This substudy involved three sites in Brazil (Campo Grande, Manaus, and Rio de Janeiro). We enrolled adult health-care workers (aged ≥18 years), irrespective of whether they had previously received BCG vaccination. Individuals were eligible for the parent trial if they worked in a health-care setting or had personal contact with patients.16 We included participants who consented to be contacted for future ethically approved projects and had the QFT Plus assay done at enrolment and 12 months of follow-up. Participants were excluded from the parent trial if they had any contraindication to BCG vaccination; had received more than 1 month of treatment with isoniazid, rifampicin, or quinolone; had a previous adverse reaction to the BCG vaccine (ie, substantial local reaction [abscess] or suppurative lymphadenitis); or had BCG vaccine administered in the last year.
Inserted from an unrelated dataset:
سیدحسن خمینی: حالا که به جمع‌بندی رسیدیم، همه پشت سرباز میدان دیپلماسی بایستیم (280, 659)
The quality assurance of the gathered data in Brazil was done by the Clinical Research Platform of the Oswaldo Cruz Foundation (Rio de Janeiro, Brazil). The Royal Children's Hospital Melbourne (number 62586) served as the primary Human Research Ethics Committee, and the protocol received approval from all participating sites.

Randomisation and masking

An independent statistician randomly assigned participants (1:1) to either the BCG group or placebo group, using a web-based randomisation process on the Research Electronic Data Capture platform (REDCap [versions 10.1.2 and 10.7.1]).17 Randomisation was in randomly permuted blocks of variable length (2, 4, or 6), and stratified by study site, age (<40, ≥40 to <60, and ≥60 years), and by the presence of comorbidity (diabetes, respiratory disease, heart condition, or hypertension).

The unmasking was restricted to those responsible for preparing and administering the intervention (BCG or placebo) and safety review. Participants, investigators, statisticians, and other trial staff who engaged in follow-up and data collection remained masked to the randomisation group. The preservation of allocation concealment was a priority, and strategies such as central randomisation and sealed syringes were used to prevent inadvertent disclosure of group assignments.

Procedures

The REDCap platform was used for data collection. Previous BCG vaccination was ascertained by participants self reporting. Following randomisation, participants assigned to the BCG group received 0·1 mL intradermal BCG vaccine (BCG-Denmark; AJ Vaccines; Copenhagen; batch numbers 118019D and 119053A), amounting to 2–8 × 105 colony forming units of Mycobacterium bovis (Danish strain 1331) in the deltoid muscle region. Those assigned to the placebo group received a 0·1 mL intradermal saline placebo (0·9% sodium chloride) in the deltoid muscle region.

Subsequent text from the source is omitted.